Preloader

Voiture électrique solaire : le projet européen pour réduire vos factures d’énergie

  • 10 juin 2026 13:24

Une étude européenne mesure le potentiel des panneaux solaires intégrés aux véhicules électriques, entre autonomie, logistique et réseau public saturé.

Le toit d’une voiture passe des heures au soleil. Devant la maison ou sur le parking d’un supermarché, cette surface ne fait que chauffer. Le projet européen SolarMoves part de ce constat pour transformer ce rayonnement en énergie. On parle ici de photovoltaïque intégré aux véhicules (VIPV, "Vehicle Integrated Photovoltaics") : des cellules solaires installées sur le toit, le capot et, dans certains cas, sur les flancs. La voiture, la camionnette ou le camion deviennent ainsi de petits générateurs mobiles.

Les résultats recueillis dans le cadre du projet montrent qu’une voiture électrique solaire peut couvrir jusqu’à 55 % de ses besoins annuels en Europe centrale, et atteindre jusqu’à 80 % dans les régions les plus ensoleillées du sud de l’Europe. Bien qu’il s’agisse de valeurs théoriques, dépendant de l’utilisation, de l’exposition au soleil et des conditions climatiques, elles indiquent une direction concrète.

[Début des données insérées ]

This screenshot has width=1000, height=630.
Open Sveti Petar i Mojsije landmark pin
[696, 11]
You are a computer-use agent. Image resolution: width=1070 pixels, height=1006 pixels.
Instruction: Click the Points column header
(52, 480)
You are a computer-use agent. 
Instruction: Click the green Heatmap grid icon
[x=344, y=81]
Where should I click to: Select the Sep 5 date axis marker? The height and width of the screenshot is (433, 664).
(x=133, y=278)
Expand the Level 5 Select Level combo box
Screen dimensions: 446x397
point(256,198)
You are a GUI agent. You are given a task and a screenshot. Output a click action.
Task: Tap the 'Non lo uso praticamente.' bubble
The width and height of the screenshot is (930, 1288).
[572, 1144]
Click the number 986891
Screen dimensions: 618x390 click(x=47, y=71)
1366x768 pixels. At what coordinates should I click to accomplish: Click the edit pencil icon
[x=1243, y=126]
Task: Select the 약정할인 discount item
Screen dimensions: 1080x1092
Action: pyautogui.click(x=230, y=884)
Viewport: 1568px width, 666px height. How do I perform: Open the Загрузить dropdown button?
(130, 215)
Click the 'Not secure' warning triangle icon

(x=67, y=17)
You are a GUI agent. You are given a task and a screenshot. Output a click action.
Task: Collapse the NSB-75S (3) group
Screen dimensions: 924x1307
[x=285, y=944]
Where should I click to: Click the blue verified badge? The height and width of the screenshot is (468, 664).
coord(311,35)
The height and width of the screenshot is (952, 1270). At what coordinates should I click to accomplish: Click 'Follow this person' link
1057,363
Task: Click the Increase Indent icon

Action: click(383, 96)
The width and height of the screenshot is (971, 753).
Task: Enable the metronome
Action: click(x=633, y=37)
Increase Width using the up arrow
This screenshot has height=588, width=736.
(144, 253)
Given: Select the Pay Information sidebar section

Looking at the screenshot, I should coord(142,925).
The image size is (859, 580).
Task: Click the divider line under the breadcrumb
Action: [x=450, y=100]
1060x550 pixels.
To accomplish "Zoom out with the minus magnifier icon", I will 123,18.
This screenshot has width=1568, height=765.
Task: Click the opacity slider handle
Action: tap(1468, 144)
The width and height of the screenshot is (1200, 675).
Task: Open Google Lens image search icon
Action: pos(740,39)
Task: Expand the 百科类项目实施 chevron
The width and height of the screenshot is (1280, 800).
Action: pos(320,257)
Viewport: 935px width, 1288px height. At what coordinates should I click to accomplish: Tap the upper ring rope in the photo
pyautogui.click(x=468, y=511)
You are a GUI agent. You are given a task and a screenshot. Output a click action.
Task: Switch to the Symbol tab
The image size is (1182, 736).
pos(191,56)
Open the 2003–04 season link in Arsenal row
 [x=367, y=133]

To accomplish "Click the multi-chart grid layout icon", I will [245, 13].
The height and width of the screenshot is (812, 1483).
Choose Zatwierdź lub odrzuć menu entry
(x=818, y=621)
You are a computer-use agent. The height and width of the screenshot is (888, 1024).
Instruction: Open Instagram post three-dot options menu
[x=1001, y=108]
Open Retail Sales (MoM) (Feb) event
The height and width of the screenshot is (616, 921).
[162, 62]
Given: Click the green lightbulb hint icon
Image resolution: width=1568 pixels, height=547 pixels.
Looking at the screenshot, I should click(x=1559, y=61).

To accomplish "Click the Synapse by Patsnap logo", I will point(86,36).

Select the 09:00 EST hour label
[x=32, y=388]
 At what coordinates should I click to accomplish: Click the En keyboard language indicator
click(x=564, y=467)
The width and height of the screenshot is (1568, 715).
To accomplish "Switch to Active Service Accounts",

SolarMoves a analysé 23 catégories de véhicules à partir de données réelles de conduite, de météo et de rayonnement. L’objectif n’était pas d’imaginer le futur, mais de comprendre quelle quantité de soleil peut réellement être transformée en kilomètres. Pour les personnes qui effectuent de courts trajets et laissent souvent leur voiture à l’extérieur, l’avantage peut être significatif. Durant les mois les plus favorables, les recharges externes peuvent ainsi diminuer sensiblement.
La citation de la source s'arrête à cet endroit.